La plateforme SiloGen pourrait également permettre à AMD de concurrencer NeMo, le framework consacré aux LLM au sein de la suite Nvidia AI Enterprise.
Quand bien même il reste derrière Intel sur le segment CPU et Nvidia sur celui du GPU, AMD a vu son activité datacenter croître de 80 % au premier trimestre fiscal 2024 par rapport à la même période l’année dernière et a généré 2,3 milliards de dollars, soit 41,8 % de son chiffre d’affaires du Q1 2024 (5,5 milliards de dollars).

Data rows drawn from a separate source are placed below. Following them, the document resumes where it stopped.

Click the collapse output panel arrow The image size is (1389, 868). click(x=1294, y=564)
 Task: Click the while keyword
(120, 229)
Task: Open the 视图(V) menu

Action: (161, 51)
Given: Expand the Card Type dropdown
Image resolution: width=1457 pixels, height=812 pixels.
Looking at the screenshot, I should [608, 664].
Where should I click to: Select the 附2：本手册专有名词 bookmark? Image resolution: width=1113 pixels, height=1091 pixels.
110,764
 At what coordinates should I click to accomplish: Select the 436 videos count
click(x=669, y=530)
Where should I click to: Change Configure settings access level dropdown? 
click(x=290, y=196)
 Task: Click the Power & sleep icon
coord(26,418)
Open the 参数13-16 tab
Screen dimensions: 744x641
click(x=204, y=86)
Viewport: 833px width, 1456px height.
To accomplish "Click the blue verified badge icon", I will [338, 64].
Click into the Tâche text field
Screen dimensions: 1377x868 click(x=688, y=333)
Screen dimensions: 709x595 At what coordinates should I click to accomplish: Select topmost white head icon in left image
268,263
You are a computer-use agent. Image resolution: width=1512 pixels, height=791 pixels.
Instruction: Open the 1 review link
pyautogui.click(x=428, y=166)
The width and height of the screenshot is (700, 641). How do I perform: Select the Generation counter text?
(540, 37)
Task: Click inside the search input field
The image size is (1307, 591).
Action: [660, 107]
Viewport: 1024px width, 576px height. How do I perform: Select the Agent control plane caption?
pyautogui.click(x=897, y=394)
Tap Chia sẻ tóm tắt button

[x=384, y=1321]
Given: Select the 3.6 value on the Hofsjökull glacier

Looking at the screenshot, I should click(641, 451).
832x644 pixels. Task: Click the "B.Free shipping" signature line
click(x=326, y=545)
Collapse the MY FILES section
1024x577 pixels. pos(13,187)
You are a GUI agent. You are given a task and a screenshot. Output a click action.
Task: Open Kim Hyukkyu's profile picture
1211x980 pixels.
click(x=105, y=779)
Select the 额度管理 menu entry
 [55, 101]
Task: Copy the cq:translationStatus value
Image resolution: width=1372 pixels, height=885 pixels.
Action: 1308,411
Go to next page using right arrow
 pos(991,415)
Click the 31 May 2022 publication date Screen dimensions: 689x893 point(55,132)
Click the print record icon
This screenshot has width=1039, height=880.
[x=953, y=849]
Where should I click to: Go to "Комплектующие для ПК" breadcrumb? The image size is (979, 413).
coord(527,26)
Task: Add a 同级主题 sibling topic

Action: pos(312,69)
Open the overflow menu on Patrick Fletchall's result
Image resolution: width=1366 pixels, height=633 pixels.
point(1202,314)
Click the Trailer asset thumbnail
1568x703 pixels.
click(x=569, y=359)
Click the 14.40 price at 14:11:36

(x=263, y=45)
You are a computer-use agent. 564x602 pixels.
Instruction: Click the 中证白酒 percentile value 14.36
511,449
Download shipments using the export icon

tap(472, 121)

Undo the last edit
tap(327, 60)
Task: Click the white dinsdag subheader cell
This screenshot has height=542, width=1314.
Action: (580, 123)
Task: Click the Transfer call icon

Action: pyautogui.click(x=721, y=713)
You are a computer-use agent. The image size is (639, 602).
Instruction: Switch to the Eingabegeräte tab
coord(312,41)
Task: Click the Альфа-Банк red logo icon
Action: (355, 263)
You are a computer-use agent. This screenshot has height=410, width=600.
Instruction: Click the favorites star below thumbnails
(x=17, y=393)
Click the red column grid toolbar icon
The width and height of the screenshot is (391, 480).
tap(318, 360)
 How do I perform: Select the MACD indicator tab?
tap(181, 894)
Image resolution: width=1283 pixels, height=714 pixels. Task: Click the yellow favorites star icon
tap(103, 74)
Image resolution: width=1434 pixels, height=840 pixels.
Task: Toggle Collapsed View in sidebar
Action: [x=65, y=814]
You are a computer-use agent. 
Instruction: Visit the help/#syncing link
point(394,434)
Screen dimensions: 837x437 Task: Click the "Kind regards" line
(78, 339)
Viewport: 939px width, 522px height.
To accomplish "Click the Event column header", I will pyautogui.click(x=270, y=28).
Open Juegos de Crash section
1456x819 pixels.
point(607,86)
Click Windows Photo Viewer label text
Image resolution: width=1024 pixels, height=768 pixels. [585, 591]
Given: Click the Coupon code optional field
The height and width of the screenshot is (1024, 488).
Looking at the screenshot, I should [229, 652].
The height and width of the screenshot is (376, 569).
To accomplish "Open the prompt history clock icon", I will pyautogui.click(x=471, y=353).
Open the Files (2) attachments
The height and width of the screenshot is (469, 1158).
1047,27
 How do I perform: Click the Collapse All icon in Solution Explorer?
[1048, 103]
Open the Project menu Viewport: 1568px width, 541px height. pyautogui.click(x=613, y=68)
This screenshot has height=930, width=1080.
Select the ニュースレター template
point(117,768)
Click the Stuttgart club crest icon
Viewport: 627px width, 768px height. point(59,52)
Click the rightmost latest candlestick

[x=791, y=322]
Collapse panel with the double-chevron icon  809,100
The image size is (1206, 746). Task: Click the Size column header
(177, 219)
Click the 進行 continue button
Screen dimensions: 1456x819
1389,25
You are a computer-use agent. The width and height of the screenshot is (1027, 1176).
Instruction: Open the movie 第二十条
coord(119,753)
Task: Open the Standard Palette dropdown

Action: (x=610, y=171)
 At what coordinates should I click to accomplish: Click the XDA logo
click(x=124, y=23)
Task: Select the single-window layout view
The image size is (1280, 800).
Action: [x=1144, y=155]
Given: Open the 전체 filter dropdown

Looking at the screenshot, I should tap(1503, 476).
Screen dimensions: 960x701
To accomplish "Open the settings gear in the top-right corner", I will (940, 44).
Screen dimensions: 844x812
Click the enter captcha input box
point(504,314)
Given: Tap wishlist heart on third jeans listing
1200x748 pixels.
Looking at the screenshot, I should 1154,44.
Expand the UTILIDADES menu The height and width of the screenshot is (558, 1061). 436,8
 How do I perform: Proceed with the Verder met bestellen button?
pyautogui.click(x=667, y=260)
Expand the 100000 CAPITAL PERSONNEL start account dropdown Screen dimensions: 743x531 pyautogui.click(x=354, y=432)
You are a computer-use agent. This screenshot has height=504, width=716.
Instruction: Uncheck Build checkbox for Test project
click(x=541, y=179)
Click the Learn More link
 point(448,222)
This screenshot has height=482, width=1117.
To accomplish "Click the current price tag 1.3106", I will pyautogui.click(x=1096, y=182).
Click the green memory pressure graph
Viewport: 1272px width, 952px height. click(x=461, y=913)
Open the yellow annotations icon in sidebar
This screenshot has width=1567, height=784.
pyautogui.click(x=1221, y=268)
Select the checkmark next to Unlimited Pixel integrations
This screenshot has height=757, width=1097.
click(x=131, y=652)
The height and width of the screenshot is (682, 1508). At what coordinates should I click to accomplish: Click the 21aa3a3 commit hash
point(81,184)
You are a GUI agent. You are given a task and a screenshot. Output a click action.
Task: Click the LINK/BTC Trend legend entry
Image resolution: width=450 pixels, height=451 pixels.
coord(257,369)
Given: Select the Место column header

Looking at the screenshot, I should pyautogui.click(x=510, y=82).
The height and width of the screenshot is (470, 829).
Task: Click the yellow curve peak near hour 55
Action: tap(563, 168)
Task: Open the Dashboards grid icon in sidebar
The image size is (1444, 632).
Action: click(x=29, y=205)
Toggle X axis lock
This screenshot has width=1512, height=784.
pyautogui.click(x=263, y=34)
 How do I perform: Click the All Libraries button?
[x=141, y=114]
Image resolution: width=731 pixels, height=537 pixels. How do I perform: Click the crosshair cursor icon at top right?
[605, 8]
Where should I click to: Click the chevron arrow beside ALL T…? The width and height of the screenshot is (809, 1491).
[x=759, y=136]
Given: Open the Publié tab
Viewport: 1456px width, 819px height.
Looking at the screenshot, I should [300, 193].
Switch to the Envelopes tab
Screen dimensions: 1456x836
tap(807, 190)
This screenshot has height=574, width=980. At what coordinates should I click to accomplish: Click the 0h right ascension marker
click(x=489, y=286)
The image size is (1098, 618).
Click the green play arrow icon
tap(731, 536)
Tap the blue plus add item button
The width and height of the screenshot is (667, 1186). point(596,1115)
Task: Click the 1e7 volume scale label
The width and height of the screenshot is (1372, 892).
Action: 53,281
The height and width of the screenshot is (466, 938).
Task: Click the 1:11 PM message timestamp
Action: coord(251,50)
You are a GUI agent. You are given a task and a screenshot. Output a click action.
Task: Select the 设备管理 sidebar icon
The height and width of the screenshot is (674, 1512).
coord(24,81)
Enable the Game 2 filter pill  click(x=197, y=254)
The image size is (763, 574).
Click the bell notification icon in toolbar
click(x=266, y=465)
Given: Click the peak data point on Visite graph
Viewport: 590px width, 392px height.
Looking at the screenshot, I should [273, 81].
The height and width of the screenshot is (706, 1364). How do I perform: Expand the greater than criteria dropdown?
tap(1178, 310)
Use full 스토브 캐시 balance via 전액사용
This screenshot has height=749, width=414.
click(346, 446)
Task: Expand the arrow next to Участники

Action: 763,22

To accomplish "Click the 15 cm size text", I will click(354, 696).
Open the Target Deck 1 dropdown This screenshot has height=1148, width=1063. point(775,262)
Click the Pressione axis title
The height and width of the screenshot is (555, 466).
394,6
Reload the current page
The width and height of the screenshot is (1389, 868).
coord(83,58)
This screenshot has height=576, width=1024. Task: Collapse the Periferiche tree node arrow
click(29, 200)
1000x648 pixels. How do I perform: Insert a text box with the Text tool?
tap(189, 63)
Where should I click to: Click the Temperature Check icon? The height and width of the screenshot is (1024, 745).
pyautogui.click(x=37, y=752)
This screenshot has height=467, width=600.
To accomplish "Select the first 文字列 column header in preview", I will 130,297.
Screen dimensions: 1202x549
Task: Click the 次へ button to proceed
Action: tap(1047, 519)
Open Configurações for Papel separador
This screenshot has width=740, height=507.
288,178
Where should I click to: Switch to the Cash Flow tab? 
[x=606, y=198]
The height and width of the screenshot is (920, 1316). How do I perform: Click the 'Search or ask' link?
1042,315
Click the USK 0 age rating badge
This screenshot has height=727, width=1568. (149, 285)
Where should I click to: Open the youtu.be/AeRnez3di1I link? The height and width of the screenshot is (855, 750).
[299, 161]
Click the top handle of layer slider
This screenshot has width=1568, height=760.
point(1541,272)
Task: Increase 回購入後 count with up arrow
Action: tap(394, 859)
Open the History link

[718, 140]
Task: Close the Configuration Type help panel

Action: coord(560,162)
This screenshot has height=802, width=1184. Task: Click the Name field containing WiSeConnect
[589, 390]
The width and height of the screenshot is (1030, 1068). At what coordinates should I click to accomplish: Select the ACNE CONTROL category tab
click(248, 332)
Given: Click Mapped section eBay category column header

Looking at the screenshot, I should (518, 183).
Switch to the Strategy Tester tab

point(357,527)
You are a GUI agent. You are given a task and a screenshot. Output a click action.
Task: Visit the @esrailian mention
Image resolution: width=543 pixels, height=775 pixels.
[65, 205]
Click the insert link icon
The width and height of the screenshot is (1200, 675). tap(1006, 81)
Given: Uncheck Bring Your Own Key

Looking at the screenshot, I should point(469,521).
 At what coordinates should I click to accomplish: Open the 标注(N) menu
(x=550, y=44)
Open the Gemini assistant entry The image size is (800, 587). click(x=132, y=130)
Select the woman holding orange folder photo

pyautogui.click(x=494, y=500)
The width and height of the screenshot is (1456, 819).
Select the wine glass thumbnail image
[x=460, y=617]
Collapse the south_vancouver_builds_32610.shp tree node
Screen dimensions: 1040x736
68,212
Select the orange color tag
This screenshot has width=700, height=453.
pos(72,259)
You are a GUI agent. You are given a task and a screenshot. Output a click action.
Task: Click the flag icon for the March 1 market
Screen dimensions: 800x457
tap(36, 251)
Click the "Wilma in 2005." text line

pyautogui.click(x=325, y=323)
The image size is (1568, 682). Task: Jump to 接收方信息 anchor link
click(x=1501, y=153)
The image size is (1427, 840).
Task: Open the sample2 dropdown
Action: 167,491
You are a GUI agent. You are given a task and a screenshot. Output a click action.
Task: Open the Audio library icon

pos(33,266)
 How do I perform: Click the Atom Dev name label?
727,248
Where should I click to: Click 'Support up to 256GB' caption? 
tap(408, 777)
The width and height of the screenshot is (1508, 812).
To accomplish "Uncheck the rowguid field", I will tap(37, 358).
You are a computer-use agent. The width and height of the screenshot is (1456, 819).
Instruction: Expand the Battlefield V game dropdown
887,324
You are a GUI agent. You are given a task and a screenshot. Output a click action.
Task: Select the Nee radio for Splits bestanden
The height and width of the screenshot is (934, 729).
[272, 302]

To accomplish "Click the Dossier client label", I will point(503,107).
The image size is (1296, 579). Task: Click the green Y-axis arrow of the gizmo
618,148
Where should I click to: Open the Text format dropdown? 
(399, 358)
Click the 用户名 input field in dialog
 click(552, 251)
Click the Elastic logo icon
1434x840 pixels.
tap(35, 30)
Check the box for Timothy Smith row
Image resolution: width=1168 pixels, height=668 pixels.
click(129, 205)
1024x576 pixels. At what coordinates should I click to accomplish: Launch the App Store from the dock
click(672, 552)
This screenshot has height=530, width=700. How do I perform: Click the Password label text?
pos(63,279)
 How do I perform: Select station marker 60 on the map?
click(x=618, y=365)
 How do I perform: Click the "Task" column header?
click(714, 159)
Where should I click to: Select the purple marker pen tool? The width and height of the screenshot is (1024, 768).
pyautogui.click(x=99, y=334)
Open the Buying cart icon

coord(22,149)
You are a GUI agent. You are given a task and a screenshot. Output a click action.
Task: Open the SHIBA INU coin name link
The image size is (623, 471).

Cette croissance est d’abord liée à la distribution de CPU. Près de 900 instances de cloud public sont propulsées par des CPU EPYC. Cependant, les équipementiers et les fournisseurs cloud se tournent aussi vers les GPU de la « Red Team ». Entre le Q4 2023 et le Q1 2024, les ventes cumulées des accélérateurs MI300 lui ont rapporté plus de 1 milliard de revenu, un record, selon le groupe.
La croissance des startups européennes dépendantes des fonds américains
À noter que Silo AI est un partenaire des deux autres grandes startups de l’IA générative basées en Union européenne, Aleph Alpha (Allemagne) et Mistral AI (France).
S’il est évident que Silo AI conserve ses attaches locales (son siège demeurera à Helsinki), il n’en reste pas moins que cette acquisition démontre encore la difficulté pour les jeunes entreprises du secteur de se maintenir à flot avec des fonds européens. Et ce n’est clairement pas pour ses revenus qu’AMD s’apprête à racheter le labo. Selon l’Helsinki Times, Silo AI a terminé l’année 2023 avec une perte opérationnelle de 1,3 million d’euros pour un chiffre d’affaires de 15 millions d’euros.